Robbins told analysts on the call that Cisco’s investments in the above will help to define the next phase of its transformation and allow it to bring the best and most relevant innovations to its customers. The rebalancing of its R&D investments will save the company about $1 billion in costs, he added.

“If it isn’t mentioned in the list above, it will likely get hit with layoffs or a sharp R&D reduction,” Moorhead said. “I believe the list represents where the market is growing and where Cisco has competence.”

Vellante added that Cisco is likely to maintain its habit of buying companies despite the cost savings plans, “to keep disruptive startups in its sights.”

For the next quarter, Cisco said it’s expecting revenue of between 69 and 71 cents per share, with revenue declining by 9% to 11%. Wall Street had earlier forecast earnings of 76 cents per share on revenue of $12.25 billion, a decline of 7%.

“The big concern was the revenue guide,” Kerravala said. “This has less to do with execution and more to do with the uncertainty around the pandemic.
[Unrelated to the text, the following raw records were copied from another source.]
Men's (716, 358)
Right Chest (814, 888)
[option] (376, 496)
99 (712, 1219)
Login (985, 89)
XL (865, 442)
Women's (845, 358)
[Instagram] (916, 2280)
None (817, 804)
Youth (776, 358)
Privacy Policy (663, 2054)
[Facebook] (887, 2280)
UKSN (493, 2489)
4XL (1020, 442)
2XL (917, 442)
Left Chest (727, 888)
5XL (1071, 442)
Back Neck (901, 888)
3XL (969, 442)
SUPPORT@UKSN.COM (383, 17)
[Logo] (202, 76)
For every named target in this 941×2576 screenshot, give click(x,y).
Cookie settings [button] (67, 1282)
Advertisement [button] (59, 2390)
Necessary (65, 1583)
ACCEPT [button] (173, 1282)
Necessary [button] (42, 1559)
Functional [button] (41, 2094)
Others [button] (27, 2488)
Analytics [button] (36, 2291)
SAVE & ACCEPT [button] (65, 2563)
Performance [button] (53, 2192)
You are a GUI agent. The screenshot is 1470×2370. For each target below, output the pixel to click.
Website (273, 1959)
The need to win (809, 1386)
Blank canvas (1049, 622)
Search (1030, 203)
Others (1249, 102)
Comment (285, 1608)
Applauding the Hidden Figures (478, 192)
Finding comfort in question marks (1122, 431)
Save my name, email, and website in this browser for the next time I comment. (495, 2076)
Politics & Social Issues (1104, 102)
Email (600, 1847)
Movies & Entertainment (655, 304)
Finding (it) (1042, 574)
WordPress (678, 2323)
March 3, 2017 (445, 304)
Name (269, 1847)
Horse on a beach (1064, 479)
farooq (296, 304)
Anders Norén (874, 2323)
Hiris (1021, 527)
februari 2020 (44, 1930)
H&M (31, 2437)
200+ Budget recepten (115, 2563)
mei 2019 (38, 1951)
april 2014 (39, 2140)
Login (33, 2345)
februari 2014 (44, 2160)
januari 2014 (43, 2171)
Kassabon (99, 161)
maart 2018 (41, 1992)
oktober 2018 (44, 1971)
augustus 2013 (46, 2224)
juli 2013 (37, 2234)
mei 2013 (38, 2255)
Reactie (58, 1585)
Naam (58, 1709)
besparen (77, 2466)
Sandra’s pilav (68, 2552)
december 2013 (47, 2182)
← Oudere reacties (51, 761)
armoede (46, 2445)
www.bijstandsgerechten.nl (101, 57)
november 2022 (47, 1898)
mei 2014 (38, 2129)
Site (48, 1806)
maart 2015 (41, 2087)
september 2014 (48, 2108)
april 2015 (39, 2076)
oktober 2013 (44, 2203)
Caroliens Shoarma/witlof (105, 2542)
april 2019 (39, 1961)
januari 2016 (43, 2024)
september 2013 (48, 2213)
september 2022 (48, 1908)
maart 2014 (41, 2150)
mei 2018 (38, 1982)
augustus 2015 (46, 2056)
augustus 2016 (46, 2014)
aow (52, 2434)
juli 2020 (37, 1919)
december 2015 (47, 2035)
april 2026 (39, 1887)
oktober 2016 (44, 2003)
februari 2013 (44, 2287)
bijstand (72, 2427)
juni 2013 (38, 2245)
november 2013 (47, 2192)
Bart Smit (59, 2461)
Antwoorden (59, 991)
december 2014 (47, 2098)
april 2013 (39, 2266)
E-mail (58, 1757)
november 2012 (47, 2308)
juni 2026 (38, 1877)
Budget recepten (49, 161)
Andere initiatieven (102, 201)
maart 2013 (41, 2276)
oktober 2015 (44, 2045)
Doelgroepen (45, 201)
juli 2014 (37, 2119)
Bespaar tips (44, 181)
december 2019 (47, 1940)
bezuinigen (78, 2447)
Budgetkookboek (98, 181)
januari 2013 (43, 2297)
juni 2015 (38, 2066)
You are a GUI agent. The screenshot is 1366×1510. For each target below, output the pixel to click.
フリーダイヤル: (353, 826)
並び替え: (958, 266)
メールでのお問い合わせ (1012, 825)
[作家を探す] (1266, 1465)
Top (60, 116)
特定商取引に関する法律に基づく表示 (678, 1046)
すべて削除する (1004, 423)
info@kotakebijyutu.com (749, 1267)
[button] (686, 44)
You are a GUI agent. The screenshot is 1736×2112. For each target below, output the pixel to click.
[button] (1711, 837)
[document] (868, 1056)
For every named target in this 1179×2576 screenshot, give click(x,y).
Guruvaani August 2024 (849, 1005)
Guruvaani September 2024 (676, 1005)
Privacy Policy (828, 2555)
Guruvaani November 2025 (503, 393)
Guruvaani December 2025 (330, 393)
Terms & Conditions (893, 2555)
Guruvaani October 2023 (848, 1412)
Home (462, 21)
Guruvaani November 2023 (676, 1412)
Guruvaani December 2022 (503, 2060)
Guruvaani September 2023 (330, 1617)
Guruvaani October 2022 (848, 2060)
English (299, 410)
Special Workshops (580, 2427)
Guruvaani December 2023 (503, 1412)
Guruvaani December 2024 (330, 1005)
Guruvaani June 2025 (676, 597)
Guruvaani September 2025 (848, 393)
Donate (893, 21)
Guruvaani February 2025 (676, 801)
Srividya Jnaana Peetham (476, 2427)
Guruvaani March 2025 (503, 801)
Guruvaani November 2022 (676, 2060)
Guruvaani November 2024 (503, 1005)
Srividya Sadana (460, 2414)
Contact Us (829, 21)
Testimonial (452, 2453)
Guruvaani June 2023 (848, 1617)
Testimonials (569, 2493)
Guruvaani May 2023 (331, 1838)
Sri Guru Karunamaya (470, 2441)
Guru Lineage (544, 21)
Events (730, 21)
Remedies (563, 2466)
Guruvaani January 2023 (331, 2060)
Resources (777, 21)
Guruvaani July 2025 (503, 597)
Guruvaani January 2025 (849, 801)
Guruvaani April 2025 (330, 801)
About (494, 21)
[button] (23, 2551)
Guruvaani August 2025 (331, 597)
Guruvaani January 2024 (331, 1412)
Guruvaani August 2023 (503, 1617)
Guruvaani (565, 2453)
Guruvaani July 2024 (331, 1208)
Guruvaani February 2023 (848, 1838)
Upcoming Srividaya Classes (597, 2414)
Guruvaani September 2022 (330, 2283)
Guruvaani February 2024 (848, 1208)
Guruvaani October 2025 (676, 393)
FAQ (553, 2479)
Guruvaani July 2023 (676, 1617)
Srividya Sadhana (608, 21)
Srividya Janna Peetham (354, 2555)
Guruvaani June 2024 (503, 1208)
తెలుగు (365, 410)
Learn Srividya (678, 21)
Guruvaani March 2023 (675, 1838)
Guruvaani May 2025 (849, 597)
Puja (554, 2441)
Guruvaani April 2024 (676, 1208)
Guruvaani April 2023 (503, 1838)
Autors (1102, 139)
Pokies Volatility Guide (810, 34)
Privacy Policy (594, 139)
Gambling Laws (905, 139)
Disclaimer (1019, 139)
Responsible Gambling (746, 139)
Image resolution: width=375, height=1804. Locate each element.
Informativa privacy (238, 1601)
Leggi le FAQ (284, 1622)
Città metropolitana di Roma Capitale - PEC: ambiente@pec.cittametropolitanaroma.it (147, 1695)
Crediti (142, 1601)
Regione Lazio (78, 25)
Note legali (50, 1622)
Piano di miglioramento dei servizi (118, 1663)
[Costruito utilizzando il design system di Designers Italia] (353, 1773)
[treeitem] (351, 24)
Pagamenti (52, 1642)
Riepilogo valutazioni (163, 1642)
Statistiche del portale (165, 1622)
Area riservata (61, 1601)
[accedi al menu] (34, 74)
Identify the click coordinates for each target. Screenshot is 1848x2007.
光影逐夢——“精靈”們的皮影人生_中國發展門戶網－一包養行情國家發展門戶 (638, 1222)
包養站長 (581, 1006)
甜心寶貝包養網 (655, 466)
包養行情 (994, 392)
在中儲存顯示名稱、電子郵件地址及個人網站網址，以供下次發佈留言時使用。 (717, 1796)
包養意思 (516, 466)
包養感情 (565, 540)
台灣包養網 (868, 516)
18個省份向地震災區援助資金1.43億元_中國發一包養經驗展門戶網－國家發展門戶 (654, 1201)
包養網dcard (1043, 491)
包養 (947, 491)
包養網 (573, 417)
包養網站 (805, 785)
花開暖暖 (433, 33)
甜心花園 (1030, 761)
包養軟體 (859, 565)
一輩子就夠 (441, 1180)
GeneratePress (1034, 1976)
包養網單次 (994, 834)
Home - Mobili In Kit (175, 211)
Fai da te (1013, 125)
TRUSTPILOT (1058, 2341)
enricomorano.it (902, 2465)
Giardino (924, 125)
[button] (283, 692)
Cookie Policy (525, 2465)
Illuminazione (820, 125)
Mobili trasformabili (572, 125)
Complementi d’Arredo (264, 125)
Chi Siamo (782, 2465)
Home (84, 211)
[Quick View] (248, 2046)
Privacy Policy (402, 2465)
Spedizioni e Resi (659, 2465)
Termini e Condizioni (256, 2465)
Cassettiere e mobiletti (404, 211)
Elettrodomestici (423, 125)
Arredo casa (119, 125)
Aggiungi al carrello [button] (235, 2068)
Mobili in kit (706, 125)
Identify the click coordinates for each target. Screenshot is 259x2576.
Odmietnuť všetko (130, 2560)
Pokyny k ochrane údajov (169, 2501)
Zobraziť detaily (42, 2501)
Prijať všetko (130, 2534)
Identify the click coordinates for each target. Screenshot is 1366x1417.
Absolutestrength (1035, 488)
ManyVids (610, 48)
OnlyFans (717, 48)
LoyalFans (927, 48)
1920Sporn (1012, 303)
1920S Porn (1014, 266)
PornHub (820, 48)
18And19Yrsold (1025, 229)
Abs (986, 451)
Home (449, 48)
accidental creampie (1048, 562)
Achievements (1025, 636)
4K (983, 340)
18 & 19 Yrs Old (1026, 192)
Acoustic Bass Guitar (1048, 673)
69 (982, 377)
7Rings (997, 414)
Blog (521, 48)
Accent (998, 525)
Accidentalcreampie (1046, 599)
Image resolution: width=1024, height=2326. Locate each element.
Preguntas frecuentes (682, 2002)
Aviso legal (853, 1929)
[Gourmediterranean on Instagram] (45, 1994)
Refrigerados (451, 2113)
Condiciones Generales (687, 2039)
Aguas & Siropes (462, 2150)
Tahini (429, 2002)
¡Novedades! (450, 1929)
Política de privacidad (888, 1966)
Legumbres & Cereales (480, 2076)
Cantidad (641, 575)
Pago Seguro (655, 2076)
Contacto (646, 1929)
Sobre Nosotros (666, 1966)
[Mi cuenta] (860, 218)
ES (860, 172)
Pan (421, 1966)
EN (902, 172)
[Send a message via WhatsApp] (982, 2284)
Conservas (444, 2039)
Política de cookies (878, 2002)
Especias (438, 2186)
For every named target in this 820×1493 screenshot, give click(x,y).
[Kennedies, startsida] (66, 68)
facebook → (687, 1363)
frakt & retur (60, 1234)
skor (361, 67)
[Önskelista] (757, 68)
Early on, with COVID-19, there was a surge in infrastructure spending as companies bought what they needed to make the transition. Now, most companies are able to have 100% of their people working from home. With no clear end date for the pandemic, lots of IT projects are being put on hold or canceled altogether.”

All that said, analysts think Cisco will see improvement even if takes awhile. “Cisco has a strong balance sheet and throws off a ton of cash so I’m confident it can weather the COVID storm, but there will be more bumps in the road until the COVID situation becomes more predictable,” Vellante said.

Robbins also announced Kramer will be retiring from the company, though she will stay on until a successor has been found. Kramer joined Cisco back in 2012 under the tenure of its former CEO John Chambers, before taking over the CFO role in 2015.

“The weak forecast and loss of Kelly Kramer is what set up the after-hours pummeling that Cisco shares are suffering,” King said. “Investors are hoping for reasons to be optimistic, no matter how faint, so Cisco’s realistic view of the future is likely not what they wanted to hear.”

Constellation Research Inc.’s Holger Mueller said it was  good to see that Cisco is finally weaning itself of hardware sales. “Unfortunately that happens on a shrinking business, and investors would have preferred to see that with all revenue segments growing.”